Abstracts may be submitted in one of the following ways and must follow the format indicated below: 

  • (Preferred) Email the abstract and related information as an attachment (MS Word please) to Francesca Roselli (fmroselli@coastal.edu) 
  • Email the abstract and related information as text in the body of the email message to Francesca Roselli (fmroselli@coastal.edu)

Format for Abstract Submissions and Related Information:

Name:  
Affiliation:  
Mailing Address:  
Phone:  
E-mail: 

Student? Y or N
If yes, What level?  (Undergraduate, Masters, PhD)
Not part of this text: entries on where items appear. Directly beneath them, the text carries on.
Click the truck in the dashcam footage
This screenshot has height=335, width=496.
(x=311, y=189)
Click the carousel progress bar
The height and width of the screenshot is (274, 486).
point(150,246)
Preferred Presentation Format? Oral or Poster  
If you indicated Oral, would you be willing to present in poster format if so designated? Y or N

Abstract (must be prepared as follows):

First line: Presentation Title  
Second line: Author(s)  
Third line: Author affiliation(s) -- For different affiliations among authors, use numbered superscripts as in example below. 
Fourth Line:  Body of Abstract (not to exceed 250 words) 

Example: 
Environmental correlates of shell density, wall height, and egg viability
Hump T. Dumpty1 and Al T. Kingsmen2
1Purdue Farms University, 2Cambridge University
From a very young age, children are warned of the dangers of sitting on walls and having falls, but no studies have identified safe guidelines for these activities. Through a series of controlled experiments, we have quantified the complex interactions between egg shell density, wall height, minimum safe tipping angle, and survival, resulting in a table of recommended guidelines which should be of interest to the medical and insurance communities, as well as parents.